Published August 12, 2001
Only a sage could have predicted that President Bush’s first major decision would be about federal funding of embryonic stem-cell research. For the first few months of his presidency, most people expected stem cells to be a one-day story–like federal funding of overseas abortion clinics–with the usual histrionics on both the cultural right and left. But this was not to be.
The issue of stem cells struck a national nerve, bringing into sharp relief deep divides about right and wrong, life and death, and the meaning and source of human dignity. It introduced, in embryonic form, what may turn out to be the new bloody crossroads of U.S. politics: where giant leaps forward in medical science meet deeply entrenched differences about what makes life sacred, and where the American gospel of progress meets the biblical admonition against human pride.
President Bush’s address to the nation last Thursday, with great honesty and sobriety, laid out these differences and the competing goods (and evils) that underlie them. He described the “unique potential” of embryonic stem cells “to save life,” but also the prospect of a “brave new world” of “spare body parts” and “designer stem cells” made through human cloning. With the humility that he has tried to make the moral mark of his presidency, he described what is likely an accurate portrait of the American middle: “Many people are finding that the more they know about stem-cell research, the less certain they are about the right ethical and moral conclusions.”
Then he offered a compromise: Federal funding for research on embryonic stem-cell lines that have already been created, where, as he put it, “the life-and-death decision has already been made.”
This compromise was built on three principles: One, that human embryos are life–not to be discarded, harvested, cloned, or used simply “for our convenience”; two, that the hope of the sick and suffering for cures should be kindled, that the march of medical progress must continue, but that “even the most noble ends do not justify any means”; and that the government should not take life for research, but it should fund research where others have already taken life–since there is no turning back the clock, and since the memory of destroyed embryos may best be honored by giving hope to those who might still live in the here and now.

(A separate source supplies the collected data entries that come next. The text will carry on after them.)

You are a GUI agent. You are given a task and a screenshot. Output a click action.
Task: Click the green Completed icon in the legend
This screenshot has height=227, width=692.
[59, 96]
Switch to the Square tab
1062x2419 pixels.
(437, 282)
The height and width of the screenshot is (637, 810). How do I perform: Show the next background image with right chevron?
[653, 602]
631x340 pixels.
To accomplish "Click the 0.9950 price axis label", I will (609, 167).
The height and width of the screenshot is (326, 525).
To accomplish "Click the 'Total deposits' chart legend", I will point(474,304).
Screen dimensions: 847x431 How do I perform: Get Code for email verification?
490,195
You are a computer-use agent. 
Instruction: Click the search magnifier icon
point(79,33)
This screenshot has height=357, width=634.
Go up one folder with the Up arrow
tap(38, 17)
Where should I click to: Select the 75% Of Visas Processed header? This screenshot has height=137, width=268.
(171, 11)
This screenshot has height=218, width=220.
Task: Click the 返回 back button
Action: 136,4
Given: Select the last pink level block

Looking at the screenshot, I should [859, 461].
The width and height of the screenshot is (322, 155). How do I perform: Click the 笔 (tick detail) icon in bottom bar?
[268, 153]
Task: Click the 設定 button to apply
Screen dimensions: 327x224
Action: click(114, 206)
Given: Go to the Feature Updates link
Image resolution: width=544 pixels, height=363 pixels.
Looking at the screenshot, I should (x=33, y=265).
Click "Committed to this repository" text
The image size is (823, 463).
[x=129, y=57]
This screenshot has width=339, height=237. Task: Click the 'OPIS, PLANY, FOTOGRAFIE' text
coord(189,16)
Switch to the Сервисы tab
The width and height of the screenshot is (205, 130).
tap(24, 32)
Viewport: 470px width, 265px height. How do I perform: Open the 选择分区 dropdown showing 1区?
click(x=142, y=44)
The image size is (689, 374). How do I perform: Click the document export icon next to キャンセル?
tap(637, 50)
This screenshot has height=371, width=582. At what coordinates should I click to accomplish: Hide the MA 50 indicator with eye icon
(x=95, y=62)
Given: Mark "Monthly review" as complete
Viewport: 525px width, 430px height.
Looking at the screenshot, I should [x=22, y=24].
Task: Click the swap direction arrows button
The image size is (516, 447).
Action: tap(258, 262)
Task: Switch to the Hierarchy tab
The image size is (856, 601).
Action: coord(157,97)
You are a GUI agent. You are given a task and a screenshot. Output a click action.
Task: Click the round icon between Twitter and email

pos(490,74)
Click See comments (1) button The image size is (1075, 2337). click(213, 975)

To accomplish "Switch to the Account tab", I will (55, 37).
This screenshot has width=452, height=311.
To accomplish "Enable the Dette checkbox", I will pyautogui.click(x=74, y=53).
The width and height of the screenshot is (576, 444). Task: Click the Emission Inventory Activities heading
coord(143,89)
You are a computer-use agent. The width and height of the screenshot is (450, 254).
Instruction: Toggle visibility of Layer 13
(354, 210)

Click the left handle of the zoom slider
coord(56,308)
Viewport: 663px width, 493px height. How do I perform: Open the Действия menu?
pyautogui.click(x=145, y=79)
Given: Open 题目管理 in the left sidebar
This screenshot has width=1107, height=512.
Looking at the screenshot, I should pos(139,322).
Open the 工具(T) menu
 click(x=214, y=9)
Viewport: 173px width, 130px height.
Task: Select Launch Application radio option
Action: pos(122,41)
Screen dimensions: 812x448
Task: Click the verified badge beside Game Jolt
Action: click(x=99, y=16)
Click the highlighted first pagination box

It was a statesmanlike speech and a statesmanlike proposal, a compromise that aimed to be at once morally serious, politically viable and practically sustainable. But whether the Bush compromise can hold is far from certain, for many reasons.
First, the destruction of embryos for research will continue apace in the private sector. Which raises the question: If research that involves the creation of embryos solely for research and destruction is immoral, shouldn’t there be a ban on all such research, not just on the federal funding of it? And if the guiding principle of the Bush compromise is to fund research on embryos that have already been destroyed, should the government fund research on future stem-cell lines, since, inevitably, private researchers will continue to make such life-and-death decisions in the months and years ahead?
Second, if this research is successful, won’t it become a regular part of modern medicine, making it hard for those who believe such research is wrong to live according to their values while remaining fully integrated in American life? Is it possible that just as a separate society of home-schoolers has grown, a separate society of “home-healers” might grow, and with it the already deep moral rift in the nation?
Third, what happens if the 60 or so existing stem-cell lines are “not enough,” as many leading scientists are already claiming? Will President Bush revisit his decision? Are the moral boundaries he has drawn strong enough–and widely accepted enough by the nation at large–to hold up against the next wave of medical promises?
For now, Bush’s decision seems to have achieved what most believed to be impossible: approval from many members of both the pro-life community and the patient-advocacy and medical research community. But this may turn out to be a Missouri Compromise–an effort to find the best possible solution, for now, with larger debates and disagreements just around the corner.
Throughout the campaign and during his first six months in office, the president vowed to bring a new civility and decency to American public life. After his legislative victories on tax cuts, energy and the patient’s bill of rights, his staff said he would turn his attention to America’s values, including initiatives like urging the media to put more good news in the newspaper and urging kids to e-mail their grandparents. Small and silly as these initiatives seem, they are part of a larger Bush project: to promote values without inciting conflict, to make America more virtuous without opening up the Pandora’s box of profound disagreement about what it is exactly that makes America virtuous. On a much more serious and sobering level, the president tried to accomplish this feat with stem cells: to preserve America’s shared values while reining in the nation’s deepest moral divides. It is, at best, an honorable enterprise, but whether it will prove lasting or significant, especially in the face of the looming challenges of the genetic revolution, is a great unknown.
After the speech, White House Chief of Staff Andrew Card described Bush’s decision as “perfect for America.” Perhaps more accurately, it was a decision that perfectly reflects America’s uncertainty. A CNN/USA Today poll showed that 54% of Americans believe embryonic stem-cell research is morally wrong, but 69% believe it is medically necessary. In other words, most Americans believe it is necessary to do wrong, that it is morally right (or at least morally justifiable) to do evil. This may be the subtlety required by such life-and-death questions–the same subtlety required when good nations decide to go to war. Or it may be an untenable moral confusion–an escape from hard choices, an inability to rein in our inflamed desire for health.